Yaklaşık bir yıldır arada bir yazdığımız konu yeniden gündeme gelecek.
Avrupa Konseyinin 1981'de imzaya açtığı 108 sayılı Otomatik Olarak İşlenen Kişisel Veriler Bakımından Bireylerin Korunması Hakkında Sözleşme Türkiye tarafından imzalanmıştır, ama onaylanamamıştır. Çünkü bu Sözleşmenin onay kanunu çıkarabilmek için Türkiye'nin iç hukukunda öncelikle bu Sözleşmeye uygun bir 'kanun yapma' şartı var.
Türkiye kişisel verilerin gizliliğini koruyacak bir kanunu henüz kabul etmemiştir. Yıllardır Türkiye hakkındaki İlerleme Raporlarında bu 'eksiklik' yazılıdır. En son hazırlanan 'Kişisel Verilerin Korunması Hakkında Kanun Tasarısı' 2008 yılından beri gündemdedir.
Hatta bu tasarı kanunlaşmadan 'kişisel verilerin korunması', en son 5982 sayılı Kanunla (13.05.2010 Resmi Gazete) değiştirilen Anayasa'nın 'Özel Hayatın Gizliliği' hakkındaki 20. Maddesine eklenen bir fıkra ile anayasal bir hak haline gelmiştir.
Anayasaya göre, artık herkes kendisiyle ilgili kişisel verilerin korunmasını isteme hakkına sahiptir. Bu hak; kişinin kendisiyle ilgili kişisel veriler hakkında bilgilendirilme, bu verilere erişme, bunların düzeltilmesini veya silinmesini talep etme ve amaçları doğrultusunda kullanılıp kullanılmadığını öğrenmeyi de kapsamaktadır. Kişisel veriler, ancak kanunda öngörülen hallerde veya kişinin açık rızasıyla işlenebilir. Kişisel verilerin korunmasına ilişkin esas ve usuller ise kanunla düzenlenecektir.

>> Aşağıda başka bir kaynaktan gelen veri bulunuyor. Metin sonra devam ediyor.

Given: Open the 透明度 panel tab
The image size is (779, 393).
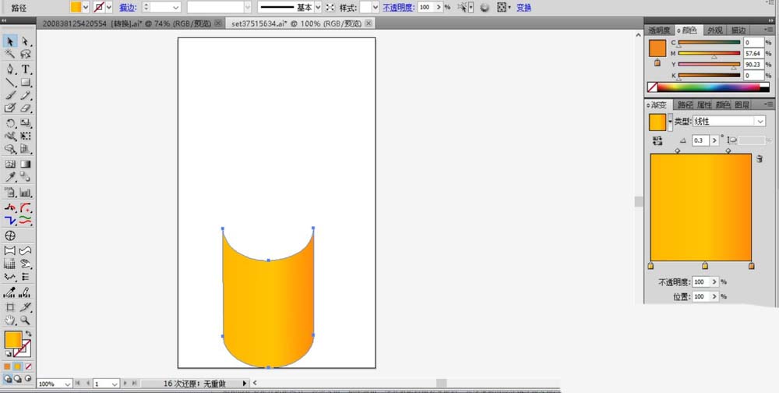Looking at the screenshot, I should click(661, 30).
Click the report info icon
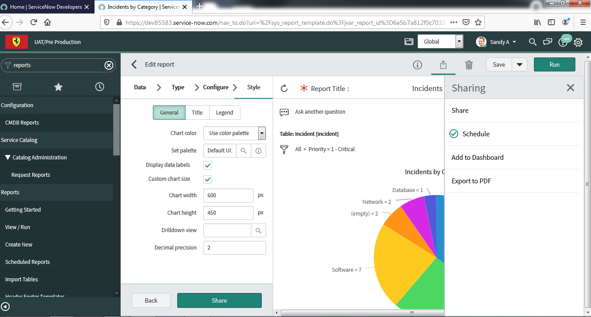The width and height of the screenshot is (591, 317). click(417, 65)
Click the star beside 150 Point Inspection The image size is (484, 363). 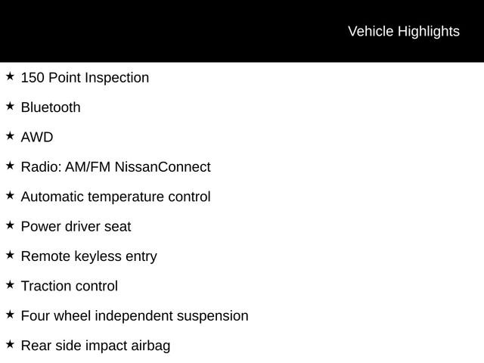tap(10, 76)
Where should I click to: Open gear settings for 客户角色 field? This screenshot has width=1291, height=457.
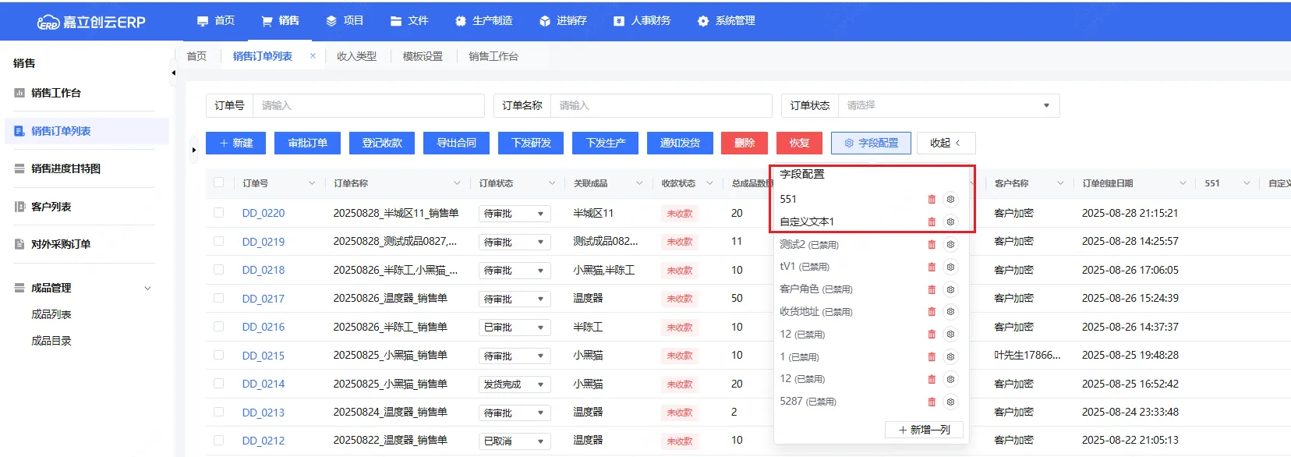pyautogui.click(x=950, y=289)
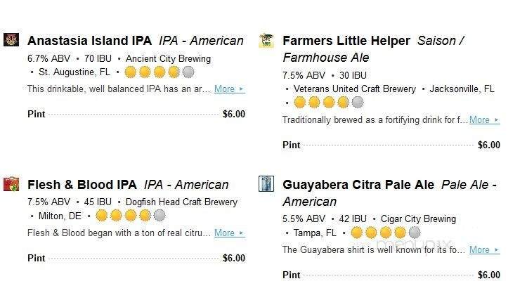Open the Guayabera Citra Pale Ale title
The width and height of the screenshot is (527, 293).
tap(358, 185)
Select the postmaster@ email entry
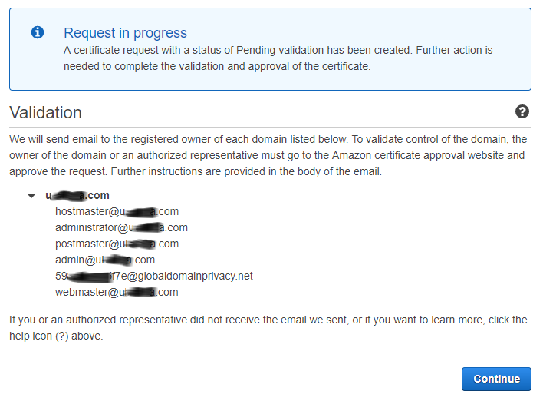The height and width of the screenshot is (401, 543). coord(117,244)
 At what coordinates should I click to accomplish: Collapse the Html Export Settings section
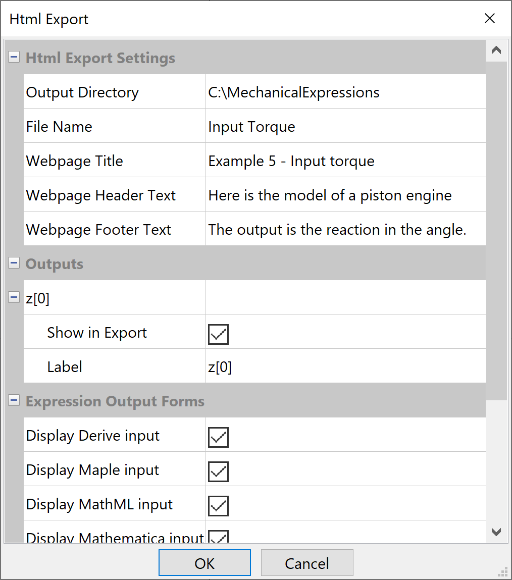14,58
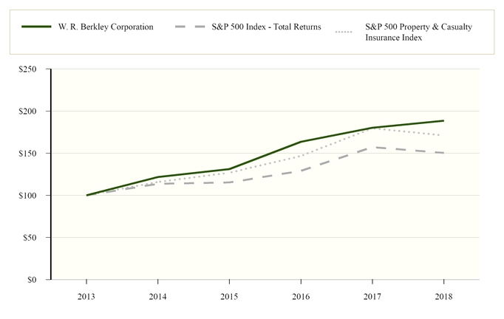Click the $50 y-axis label

[35, 238]
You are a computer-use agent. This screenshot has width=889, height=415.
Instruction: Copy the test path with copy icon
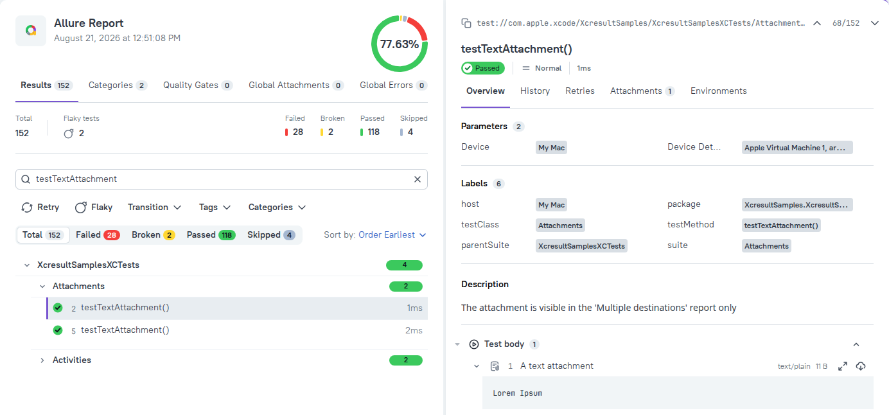(466, 23)
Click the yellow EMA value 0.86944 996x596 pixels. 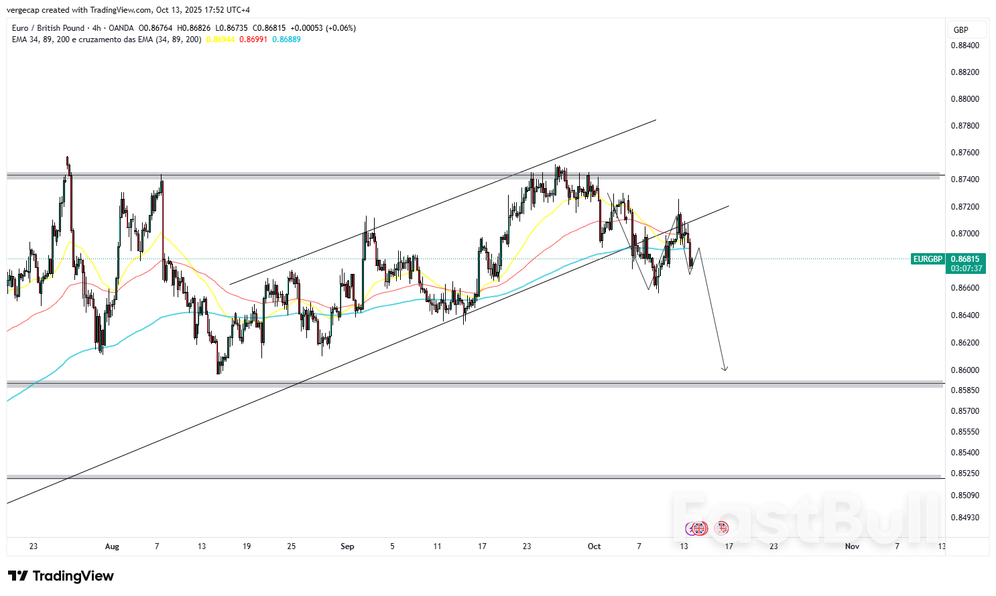coord(220,40)
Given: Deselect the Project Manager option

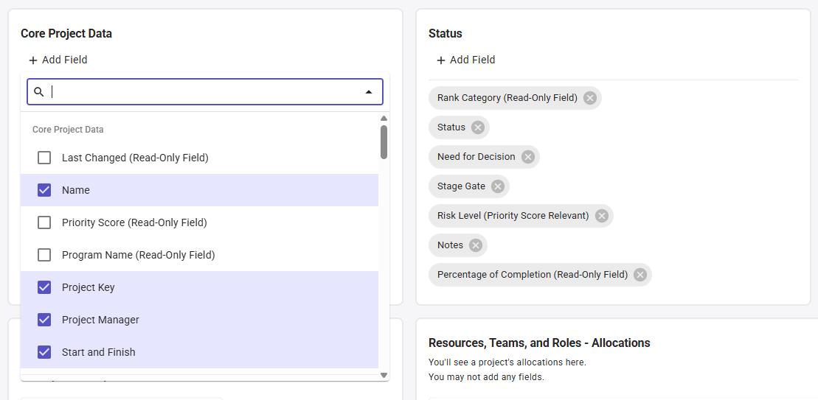Looking at the screenshot, I should 44,320.
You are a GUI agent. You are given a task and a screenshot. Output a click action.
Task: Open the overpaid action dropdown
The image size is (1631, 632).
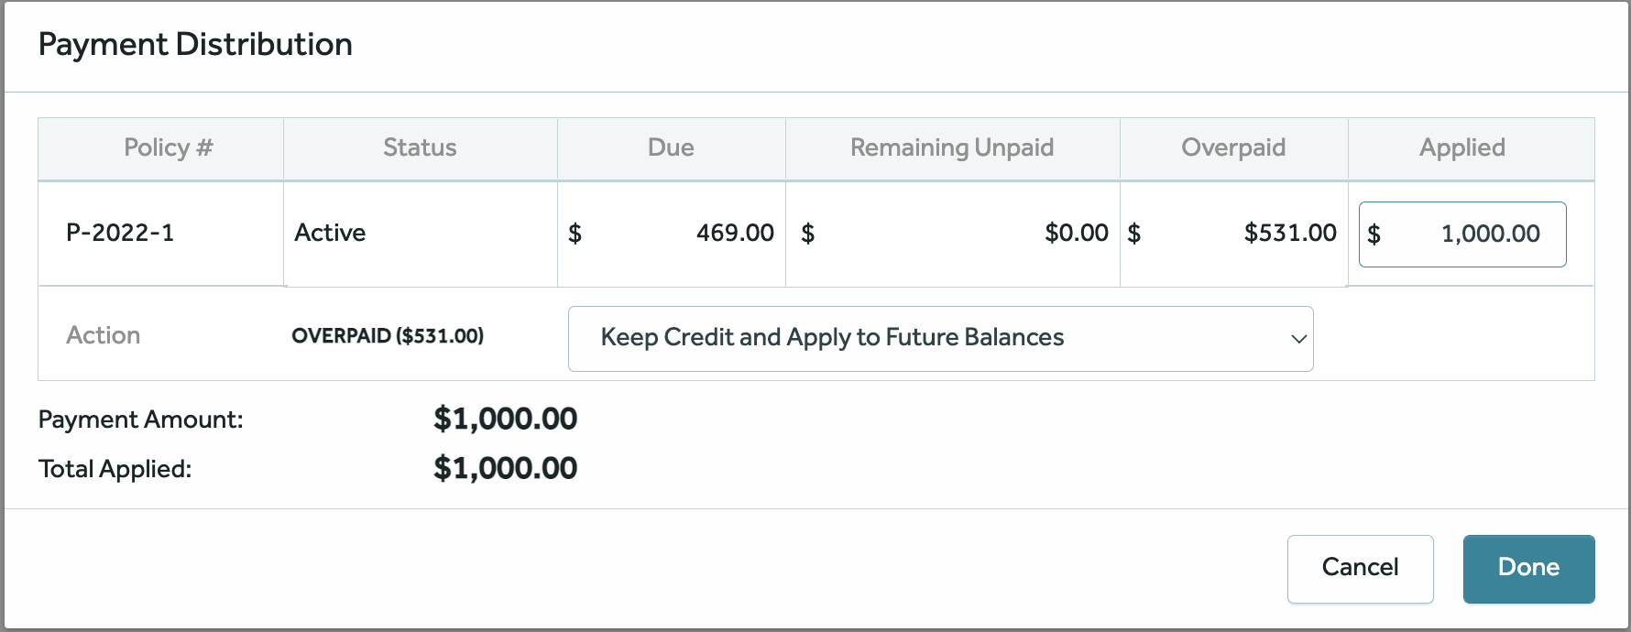(x=940, y=339)
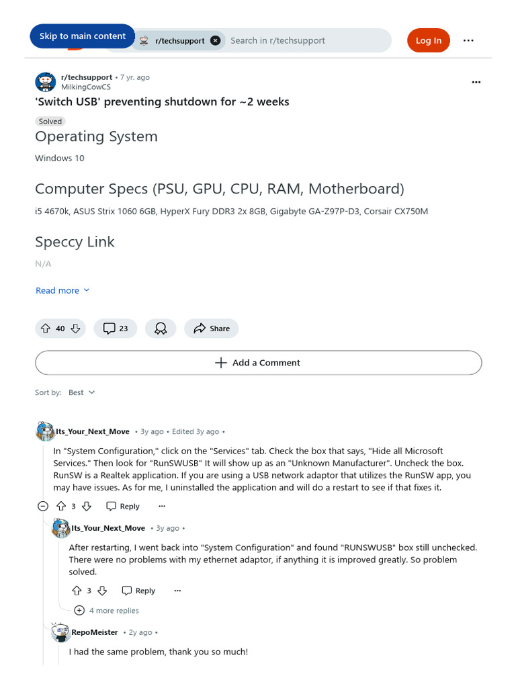Upvote Its_Your_Next_Move's first comment
Screen dimensions: 516x688
tap(61, 506)
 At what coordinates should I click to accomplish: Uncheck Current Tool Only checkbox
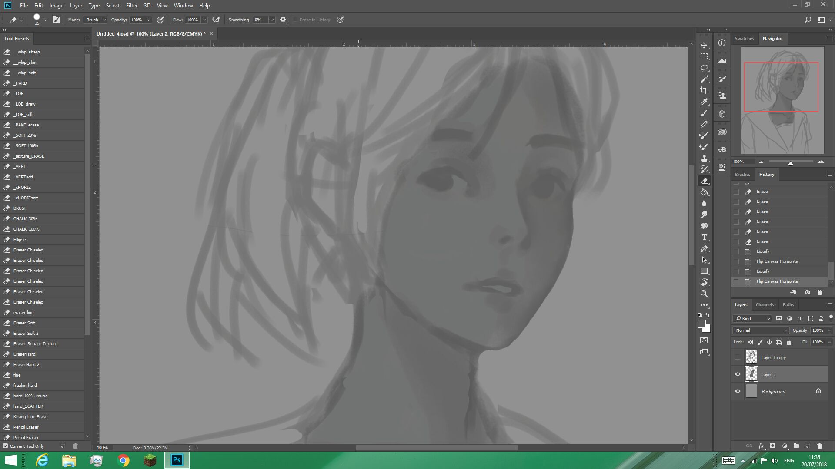pyautogui.click(x=6, y=446)
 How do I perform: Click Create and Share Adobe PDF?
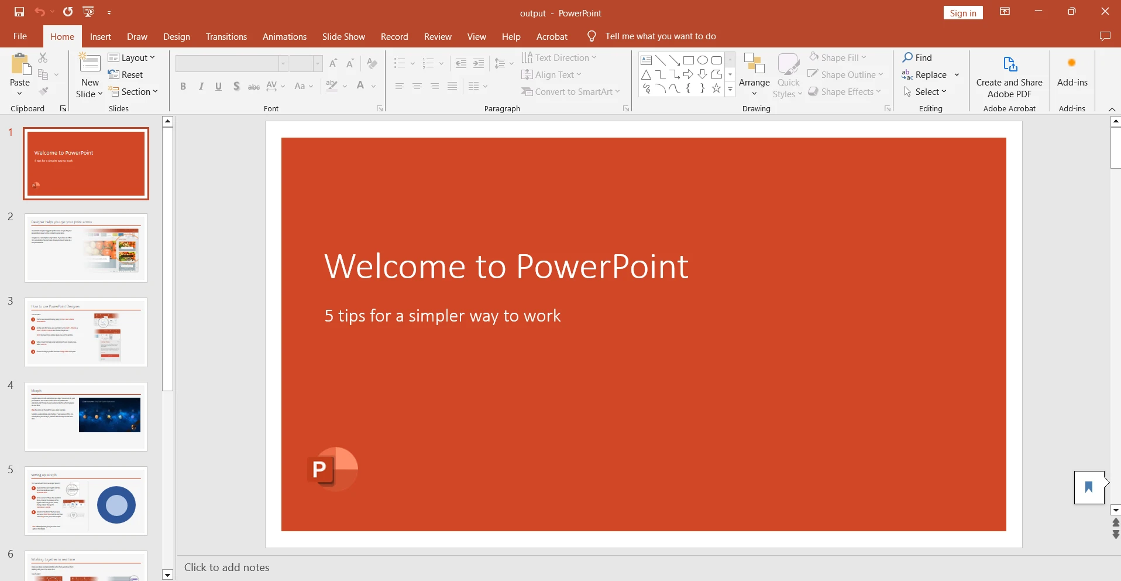click(1009, 76)
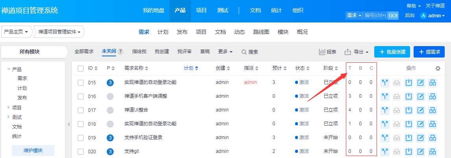Open the 导出 export dropdown

pos(357,52)
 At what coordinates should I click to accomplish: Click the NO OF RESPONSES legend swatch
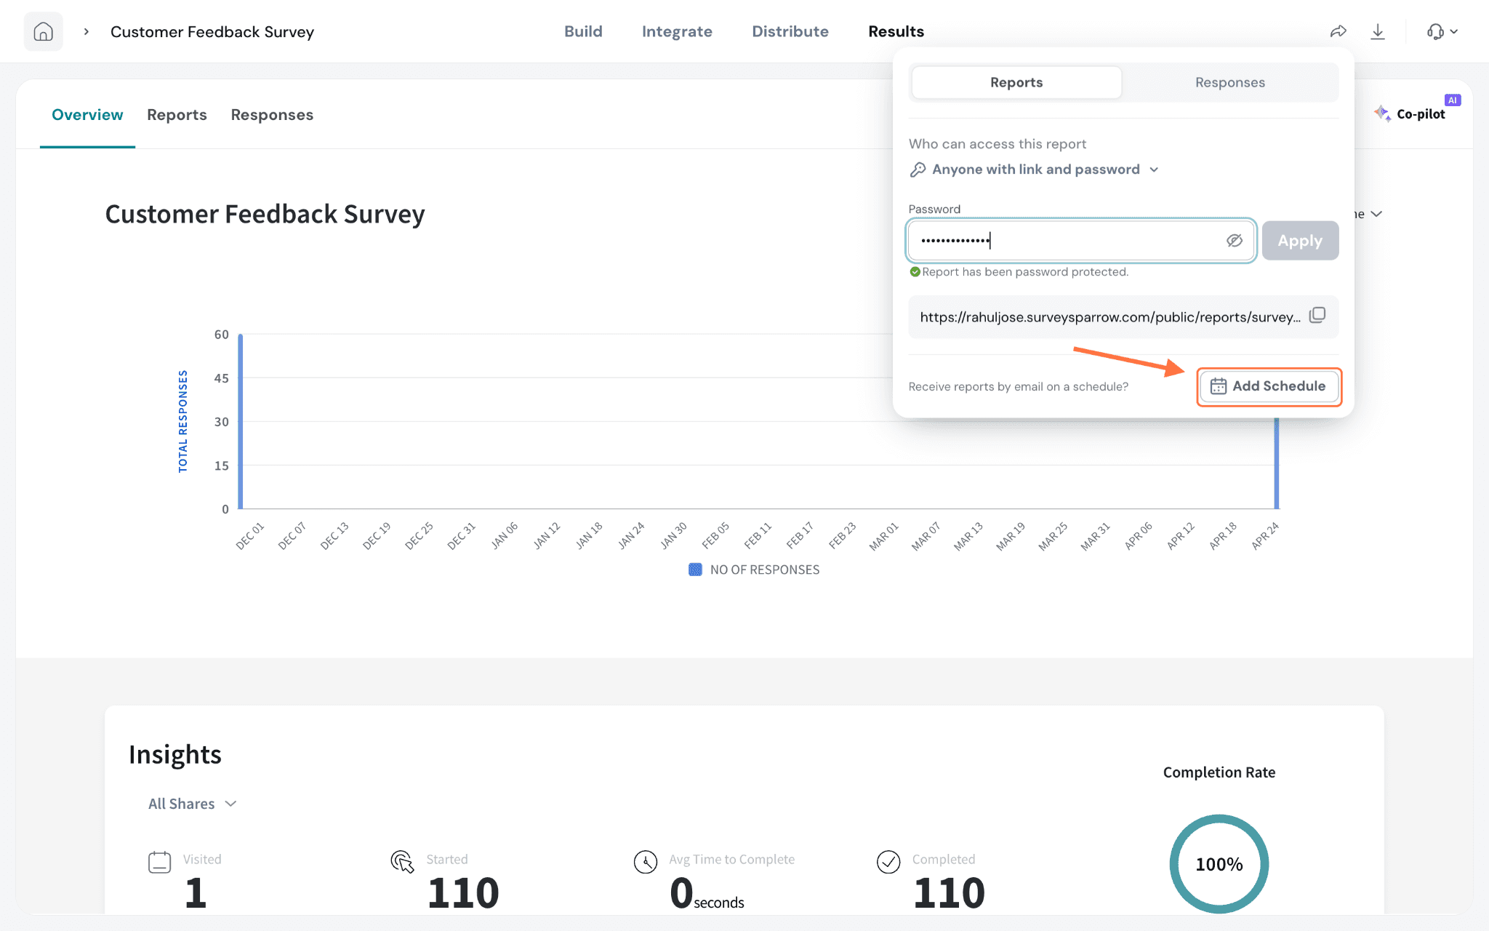point(695,570)
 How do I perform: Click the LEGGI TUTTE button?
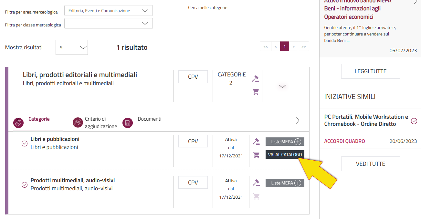click(x=371, y=71)
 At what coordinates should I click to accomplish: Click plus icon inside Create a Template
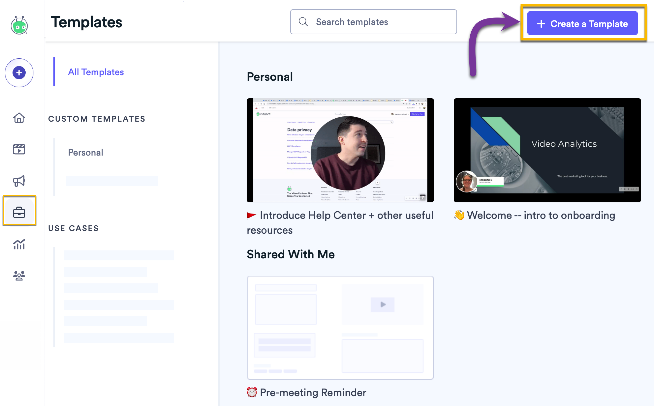[541, 24]
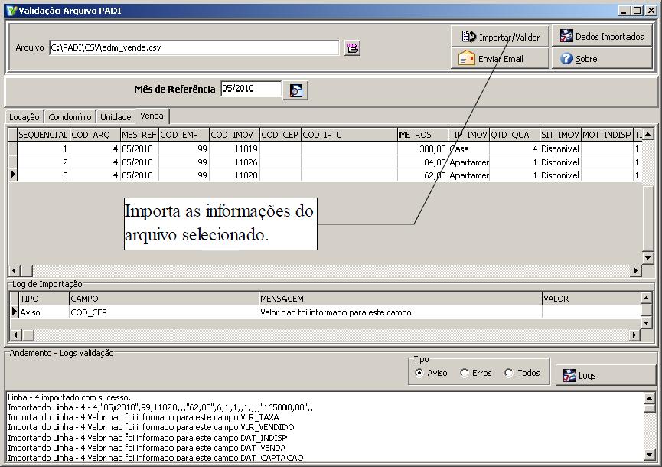This screenshot has height=467, width=662.
Task: Click the file browse icon beside Arquivo field
Action: [351, 47]
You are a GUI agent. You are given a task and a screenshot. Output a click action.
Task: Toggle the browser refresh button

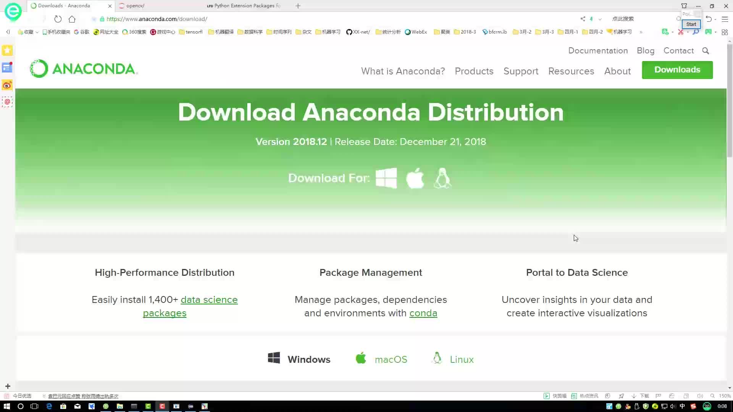click(58, 19)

Bir türlü çıkamayan kişisel veriler hakkındaki kanun çalışmaları hızlandı.
Eski Tasarıda kişisel verilerin işlenmesinde kişinin dokunulmazlığı, maddi ve manevi varlığı ile temel hak ve özgürlüklerinin korunması ve kişisel verileri işleyen gerçek ve tüzel kişilerin uyacakları esas ve usullerin düzenlenmesini amaçlanmıştı.
Yenisi ne olur bilinmez… Ama eğer eskinin tekrarı yeniden gündeme gelirse 2008 yılında hazırlamış olan kanun tasarısı 'gazeteciler' için bazı sakıncalar ve tehlikeler içeriyordu. Hak olarak kişisel verilerin korunması Anayasada yer almasına rağmen, geçmiş yasama döneminde kalan Tasarı gizliliği korumuyor, kişisel verilerin kişinin rızası dışında işlenmesini sağlıyordu.
Eski Tasarıda 'Kişisel Verileri Koruma Kurulu' kurulması vardı. Eğer yeniden getirilirse; bu Kurula öğretim kurumlarında en az on yıl öğretim üyeliği yapmış veya özel veya kamu hizmetinde en az on yıl fiilen çalışmış olanlar arasından, altı yıl süreyle görev yapmak üzere 7 kişi seçiliyor. Kurulun yetkilerini bağımsız olarak kullanması söz konusuydu. Hatta hiçbir organ, makam, merci ve kişi Kurulun kararını etkilemek amacıyla emir ve talimat veremeyecekti. Kurulunun üyelerini ve Kurul Başkanını, Bakanlar Kurulu seçecekti. Bu durumda eski Tasarıya göre Başbakanlığa ve Bakanlar Kuruluna bağımlılığı olan bir Kurul daha kurulması hedeflenmişti.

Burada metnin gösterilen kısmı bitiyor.